Can you give one example?
One example would be George Washington Carver. When people think of Carver, they usually think of peanuts, but he was also an early advocate for organic farming and farm to table/fork eating. I write about that foresight.  His moment is coming!

You talk about food and its relation to identity. How do you see identity playing a role in society today?
I was talking to one of my friends, and he was saying what is happening now is reminiscent of the 60s. A lot of the stuff going on reminds me of struggles and protests that we were having around then. Despite our best intentions, there always seems to be strife. The question is: how do we prevent such conflicts to the best of our abilities?

Identity politics can get fraught. Emotions get high, people demand to know where you stand. It’s important to keep the lines of communication open, to keep dialogue open. We need to all get together to move the needle forward. It can be difficult, but for all of the unrest and violence in the 60s, a lot of good things came out of it. You have to think that today’s actions are going to move things forward. It is that arc of justice. It might be bending really slowly right now, but I have to believe it is continuing to bend towards justice.

Food obviously plays an important role in your research. What do you think of the food in St. Louis?
I look at it like an ethnographer. When I first came to St. Louis, there were more layers of regional, black, and German food.  In the Loop, there was a little place that had roll up windows, Mama’s Coal Pot; they served all kinds of Q, including barbequed snoot (pig’s nose)—you don’t see that much anymore!

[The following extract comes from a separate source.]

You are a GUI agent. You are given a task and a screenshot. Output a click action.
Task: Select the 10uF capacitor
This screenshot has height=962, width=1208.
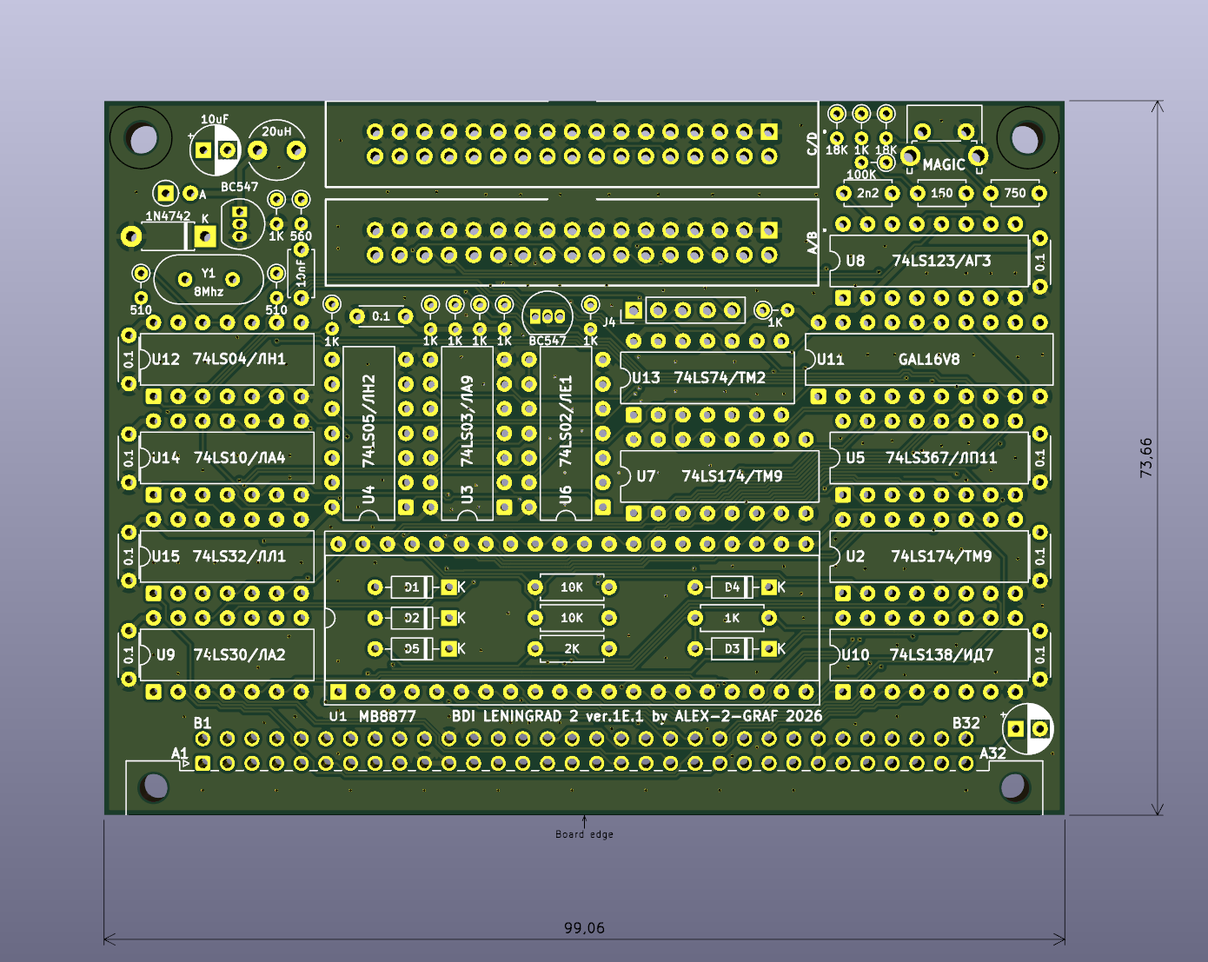point(216,149)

There also used to be a number of German pretzel bakeries. There’s Gus’s, and now the fancier bakeries make pretzels, but there used to be old guys at intersections who had paper sacks of pretzels that they would buy and sell to you, like 2 for a dollar. And I loved that. I’m from New York, which is a city of street food. I remember walking with my dad and getting chestnuts from coal-fired kettles. There is a great scene in Invisible Man, where the narrator is walking past people selling yams on street, and he connects it with his black identity, stating, “I yam what I yam.”

One of the things you learn in food studies is that the cultural taste for a particular food is about the last thing you give up when you assimilate. Let’s say you marry someone from England and move to England. You change your name, your religion, etc. But the last thing to go is that desire to have fried chicken, collard greens, etc. The last hurdle is when you give up the food you grew up with.

What is your favorite part about teaching and working with students in Arts & Sciences?
It’s gotten a whole lot more diverse, both in terms of the student body and the  faculty, and the University has committed to doing even more. The University is moving forward, and I think they want to continue to move forward—it’s really happening.

What is your favorite part about working so closely with students?
The students themselves! You are all bright. I like to tease you by calling you all strivers. I like being able to know my students, and to have one-on-one conversations with them. It has been a treat to have that liberal arts college feel, the programs I’m in, the classes I teach, and to have support for my research and scholarship. It’s a real one-two, knockout punch.